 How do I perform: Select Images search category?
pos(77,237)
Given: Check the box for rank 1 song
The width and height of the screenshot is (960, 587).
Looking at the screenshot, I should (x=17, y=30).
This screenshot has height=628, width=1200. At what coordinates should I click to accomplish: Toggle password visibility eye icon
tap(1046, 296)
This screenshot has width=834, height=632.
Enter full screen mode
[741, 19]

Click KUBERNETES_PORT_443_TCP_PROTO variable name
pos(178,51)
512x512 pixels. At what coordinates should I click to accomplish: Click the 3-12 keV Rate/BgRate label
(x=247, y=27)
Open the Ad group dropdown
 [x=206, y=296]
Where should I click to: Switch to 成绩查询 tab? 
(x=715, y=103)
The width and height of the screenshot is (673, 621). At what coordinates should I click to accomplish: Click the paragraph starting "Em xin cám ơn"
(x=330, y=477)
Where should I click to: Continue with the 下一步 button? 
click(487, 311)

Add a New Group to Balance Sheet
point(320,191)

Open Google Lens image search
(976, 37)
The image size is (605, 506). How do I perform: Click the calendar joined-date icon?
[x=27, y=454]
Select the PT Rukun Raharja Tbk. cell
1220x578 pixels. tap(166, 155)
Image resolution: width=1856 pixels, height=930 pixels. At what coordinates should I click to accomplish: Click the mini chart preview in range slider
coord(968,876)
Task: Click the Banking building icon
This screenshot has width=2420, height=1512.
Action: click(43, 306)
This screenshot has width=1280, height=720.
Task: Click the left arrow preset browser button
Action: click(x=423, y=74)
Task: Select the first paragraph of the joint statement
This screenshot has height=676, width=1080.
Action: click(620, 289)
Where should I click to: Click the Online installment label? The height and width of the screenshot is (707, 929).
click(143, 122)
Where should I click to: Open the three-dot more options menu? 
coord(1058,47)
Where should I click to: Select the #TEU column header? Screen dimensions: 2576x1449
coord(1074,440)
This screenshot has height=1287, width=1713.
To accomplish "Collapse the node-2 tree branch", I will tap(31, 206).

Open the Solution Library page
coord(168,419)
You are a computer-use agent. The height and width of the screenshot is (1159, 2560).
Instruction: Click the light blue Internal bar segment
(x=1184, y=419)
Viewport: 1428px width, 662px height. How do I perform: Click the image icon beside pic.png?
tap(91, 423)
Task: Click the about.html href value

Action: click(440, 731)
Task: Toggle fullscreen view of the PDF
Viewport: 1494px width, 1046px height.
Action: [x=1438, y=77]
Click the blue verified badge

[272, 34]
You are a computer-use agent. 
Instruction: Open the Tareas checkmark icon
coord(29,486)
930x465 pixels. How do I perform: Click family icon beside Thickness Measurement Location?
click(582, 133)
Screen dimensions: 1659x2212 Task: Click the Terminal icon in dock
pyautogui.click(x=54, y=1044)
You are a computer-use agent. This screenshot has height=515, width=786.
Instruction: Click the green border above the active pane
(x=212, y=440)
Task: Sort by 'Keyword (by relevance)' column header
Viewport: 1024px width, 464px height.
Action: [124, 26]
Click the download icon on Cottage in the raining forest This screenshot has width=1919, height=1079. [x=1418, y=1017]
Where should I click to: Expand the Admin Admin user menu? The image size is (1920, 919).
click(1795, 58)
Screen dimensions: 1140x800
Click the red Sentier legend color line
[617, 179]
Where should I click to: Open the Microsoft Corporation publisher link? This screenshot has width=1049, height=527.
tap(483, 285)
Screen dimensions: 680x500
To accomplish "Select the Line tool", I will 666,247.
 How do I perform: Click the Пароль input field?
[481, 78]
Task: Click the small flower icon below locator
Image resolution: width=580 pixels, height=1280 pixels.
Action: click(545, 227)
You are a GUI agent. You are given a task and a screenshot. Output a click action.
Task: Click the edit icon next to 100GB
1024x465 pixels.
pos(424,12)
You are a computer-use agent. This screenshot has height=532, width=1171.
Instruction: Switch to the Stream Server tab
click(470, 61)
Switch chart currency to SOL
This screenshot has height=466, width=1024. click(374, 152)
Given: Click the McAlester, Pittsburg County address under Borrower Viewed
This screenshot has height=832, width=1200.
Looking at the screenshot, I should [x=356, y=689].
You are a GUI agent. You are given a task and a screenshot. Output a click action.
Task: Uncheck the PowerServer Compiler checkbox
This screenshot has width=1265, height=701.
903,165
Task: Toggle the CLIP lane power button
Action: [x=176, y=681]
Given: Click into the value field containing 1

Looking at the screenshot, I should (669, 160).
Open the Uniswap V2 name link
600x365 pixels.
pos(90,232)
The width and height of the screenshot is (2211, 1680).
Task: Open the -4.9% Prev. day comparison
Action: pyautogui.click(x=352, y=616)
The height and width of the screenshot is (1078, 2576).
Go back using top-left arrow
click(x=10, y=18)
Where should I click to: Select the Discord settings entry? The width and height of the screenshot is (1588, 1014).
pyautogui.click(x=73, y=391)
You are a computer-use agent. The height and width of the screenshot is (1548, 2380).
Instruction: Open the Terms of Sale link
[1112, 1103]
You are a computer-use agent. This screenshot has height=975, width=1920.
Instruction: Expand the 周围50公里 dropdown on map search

* **SET PROBLEM**
Turn the lines of every entry above into one numbered list, leaving out the blank lines.

* **TASK ANSWER**
1.  How do I perform: Select Images search category?
2. pos(77,237)
3. Given: Check the box for rank 1 song
4. The width and height of the screenshot is (960, 587).
5. Looking at the screenshot, I should (x=17, y=30).
6. This screenshot has height=628, width=1200. At what coordinates should I click to accomplish: Toggle password visibility eye icon
7. tap(1046, 296)
8. This screenshot has width=834, height=632.
9. Enter full screen mode
10. [741, 19]
11. Click KUBERNETES_PORT_443_TCP_PROTO variable name
12. pos(178,51)
13. 512x512 pixels. At what coordinates should I click to accomplish: Click the 3-12 keV Rate/BgRate label
14. (x=247, y=27)
15. Open the Ad group dropdown
16.  [x=206, y=296]
17. Where should I click to: Switch to 成绩查询 tab? 
18. (x=715, y=103)
19. The width and height of the screenshot is (673, 621). At what coordinates should I click to accomplish: Click the paragraph starting "Em xin cám ơn"
20. (x=330, y=477)
21. Where should I click to: Continue with the 下一步 button? 
22. click(487, 311)
23. Add a New Group to Balance Sheet
24. point(320,191)
25. Open Google Lens image search
26. (976, 37)
27. The image size is (605, 506). How do I perform: Click the calendar joined-date icon?
28. [x=27, y=454]
29. Select the PT Rukun Raharja Tbk. cell
30. 1220x578 pixels. tap(166, 155)
31. Image resolution: width=1856 pixels, height=930 pixels. At what coordinates should I click to accomplish: Click the mini chart preview in range slider
32. coord(968,876)
33. Task: Click the Banking building icon
34. This screenshot has width=2420, height=1512.
35. Action: click(43, 306)
36. This screenshot has width=1280, height=720.
37. Task: Click the left arrow preset browser button
38. Action: click(x=423, y=74)
39. Task: Select the first paragraph of the joint statement
40. This screenshot has height=676, width=1080.
41. Action: click(620, 289)
42. Where should I click to: Click the Online installment label? The height and width of the screenshot is (707, 929).
43. click(143, 122)
44. Where should I click to: Open the three-dot more options menu? 
45. coord(1058,47)
46. Where should I click to: Select the #TEU column header? Screen dimensions: 2576x1449
47. coord(1074,440)
48. This screenshot has height=1287, width=1713.
49. To accomplish "Collapse the node-2 tree branch", I will tap(31, 206).
50. Open the Solution Library page
51. coord(168,419)
52. You are a computer-use agent. The height and width of the screenshot is (1159, 2560).
53. Instruction: Click the light blue Internal bar segment
54. (x=1184, y=419)
55. Viewport: 1428px width, 662px height. How do I perform: Click the image icon beside pic.png?
56. tap(91, 423)
57. Task: Click the about.html href value
58. Action: click(440, 731)
59. Task: Toggle fullscreen view of the PDF
60. Viewport: 1494px width, 1046px height.
61. Action: [x=1438, y=77]
62. Click the blue verified badge
63. [272, 34]
64. You are a computer-use agent. 
65. Instruction: Open the Tareas checkmark icon
66. coord(29,486)
67. 930x465 pixels. How do I perform: Click family icon beside Thickness Measurement Location?
68. click(582, 133)
69. Screen dimensions: 1659x2212 Task: Click the Terminal icon in dock
70. pyautogui.click(x=54, y=1044)
71. You are a computer-use agent. This screenshot has height=515, width=786.
72. Instruction: Click the green border above the active pane
73. (x=212, y=440)
74. Task: Sort by 'Keyword (by relevance)' column header
75. Viewport: 1024px width, 464px height.
76. Action: [124, 26]
77. Click the download icon on Cottage in the raining forest This screenshot has width=1919, height=1079. [x=1418, y=1017]
78. Where should I click to: Expand the Admin Admin user menu? The image size is (1920, 919).
79. click(1795, 58)
80. Screen dimensions: 1140x800
81. Click the red Sentier legend color line
82. [617, 179]
83. Where should I click to: Open the Microsoft Corporation publisher link? This screenshot has width=1049, height=527.
84. tap(483, 285)
85. Screen dimensions: 680x500
86. To accomplish "Select the Line tool", I will 666,247.
87.  How do I perform: Click the Пароль input field?
88. [481, 78]
89. Task: Click the small flower icon below locator
90. Image resolution: width=580 pixels, height=1280 pixels.
91. Action: click(545, 227)
92. You are a GUI agent. You are given a task and a screenshot. Output a click action.
93. Task: Click the edit icon next to 100GB
94. 1024x465 pixels.
95. pos(424,12)
96. You are a computer-use agent. This screenshot has height=532, width=1171.
97. Instruction: Switch to the Stream Server tab
98. click(470, 61)
99. Switch chart currency to SOL
100. This screenshot has height=466, width=1024. click(374, 152)
101. Given: Click the McAlester, Pittsburg County address under Borrower Viewed
102. This screenshot has height=832, width=1200.
103. Looking at the screenshot, I should [x=356, y=689].
104. You are a GUI agent. You are given a task and a screenshot. Output a click action.
105. Task: Uncheck the PowerServer Compiler checkbox
106. This screenshot has width=1265, height=701.
107. 903,165
108. Task: Toggle the CLIP lane power button
109. Action: [x=176, y=681]
110. Given: Click into the value field containing 1
111. Looking at the screenshot, I should (669, 160).
112. Open the Uniswap V2 name link
113. 600x365 pixels.
114. pos(90,232)
115. The width and height of the screenshot is (2211, 1680).
116. Task: Open the -4.9% Prev. day comparison
117. Action: pyautogui.click(x=352, y=616)
118. The height and width of the screenshot is (1078, 2576).
119. Go back using top-left arrow
120. click(x=10, y=18)
121. Where should I click to: Select the Discord settings entry? The width and height of the screenshot is (1588, 1014).
122. pyautogui.click(x=73, y=391)
123. You are a computer-use agent. The height and width of the screenshot is (1548, 2380).
124. Instruction: Open the Terms of Sale link
125. [1112, 1103]
126. You are a computer-use agent. This screenshot has height=975, width=1920.
127. Instruction: Expand the 周围50公里 dropdown on map search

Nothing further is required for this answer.